Routledge, the top British academic publisher (famous for publishing the works of Hayek, another hero in Skousen’s work), is now the publisher of this bold history of the great economic thinkers.
What’s new in the third edition?
What’s the new edition all about?
First, Skousen expands his chapter on Adam Smith, including a new discussion and quotations from Smith’s “Theory of Moral Sentiments.” He also comments on the startling new discovery that Smith’s singular reference to the famous “invisible hand” metaphor is located in the mid-point of both “The Wealth of Nations” and “The Theory of Moral Sentiments.” Purposeful or coincident? Find out in chapter 1, “It All Started with Adam.”
Second, the third edition updates the chapter on Karl Marx, particularly the resurrection of the Marxist-inspired “liberation theology” in Latin America, with comments about Pope Francis and his severe criticism of capitalism. The growth of socialism and corruption in Latin America is discussed.
Third, the final chapter, “Dr. Smith Goes to Washington: Market Economies Face New Challenges,” has been completely revised. Here Skousen focuses on the West’s decline in economic freedom in consequence of higher deficits, taxes and regulations, and the growing debate over inequality, austerity, and the need for a new brand of capitalism following the financial crisis of 2008. The chapter ends on a positive note, with discussions on the advances in game theory, auction design, experimental economics, behavioral finance, and other aspects of the new “imperial” science.
How to Buy a Copy
The third edition (500 pages) of “The Making of Modern Economics” is available in hardback, paperback, Kindle, or audio. You can order on Amazon here: http://www.amazon.com/Making-Modern-Economics-Lives-Thinkers/dp/0765645440/ref=sr_1_6?s=books&ie=UTF8&qid=1457540102&sr=1-6
The new edition is also available directly from the author at a discount. Amazon charges $47.95 for the paperback, but you can buy directly from the author by calling toll-free 1-866-254-2057. You pay only $30 plus $5 P&H. (Orders from outside the US, please add $15 extra for airmail–$45 total.) Or order online at www.miracleofamerica.com.
Awards and Translations
In 2009, “The Making of Modern Economics” (the 2nd edition) won the Choice Book Award for Excellence in Academia. It was recently ranked #2 in the Ayn Rand Institute’s Top Ten List of “Must Read Books in Economics.” It has been translated into five languages — Spanish, Chinese, Turkish, Mongolian and Polish.
What’s Different about “The Making of Modern Economics”?

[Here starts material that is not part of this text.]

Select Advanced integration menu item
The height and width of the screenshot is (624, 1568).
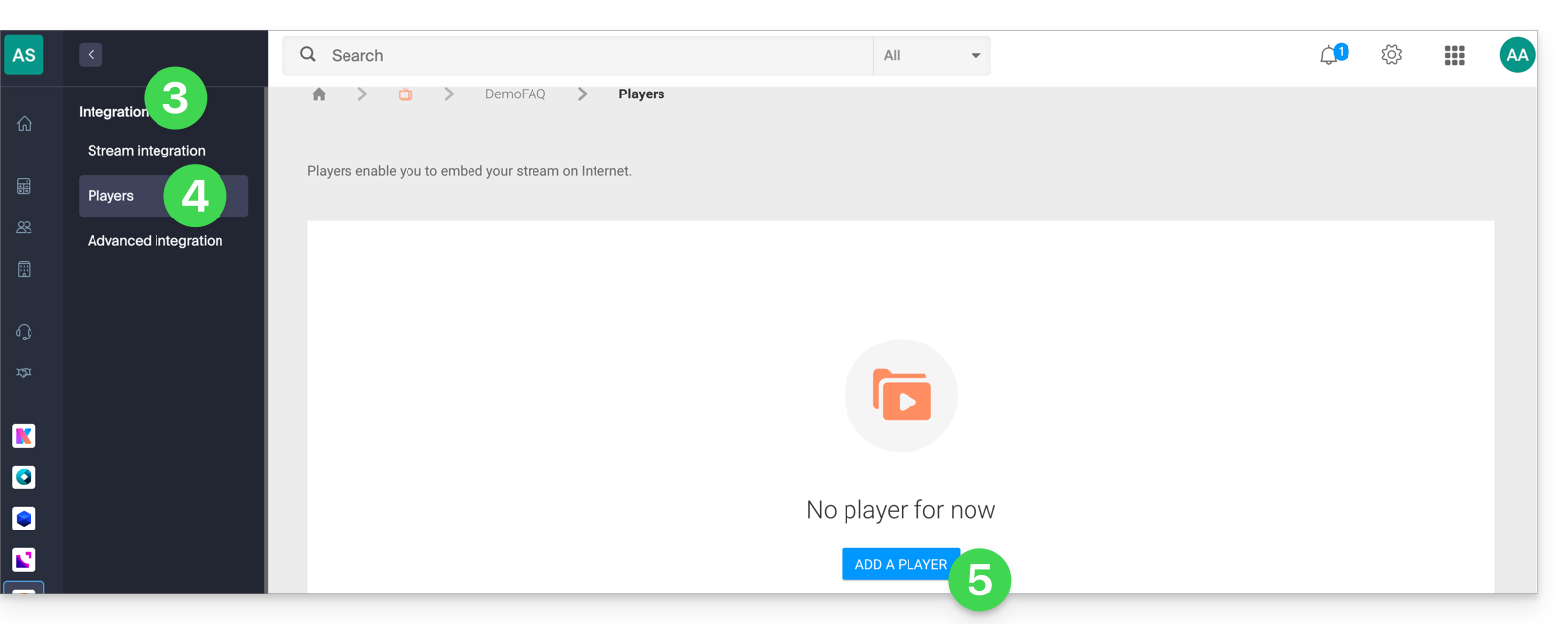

Skousen’s history is a bold, new account of the lives and ideas of the great economists–Adam Smith, Karl Marx, John Maynard Keynes, Ludwig von Mises, Milton Friedman, and many others–all written by a top free-market economist. Presented in an entertaining and persuasive style, Professor Mark Skousen tells a powerful story of economics, with dozens of anecdotes, illustrations and photographs of the great economic thinkers.
First and foremost, Skousen tells the remarkable untold story of free-market capitalism’s long-running battle against Keynesianism, Marxism, socialism and other isms. It is an account of high drama with a singular heroic figure, Adam Smith and his celebrated “system of natural liberty.” The running plot involves many unexpected twists and turns; sometimes our hero is left for dead, only to be resuscitated by his free-market friends; the story even has a surprise ending.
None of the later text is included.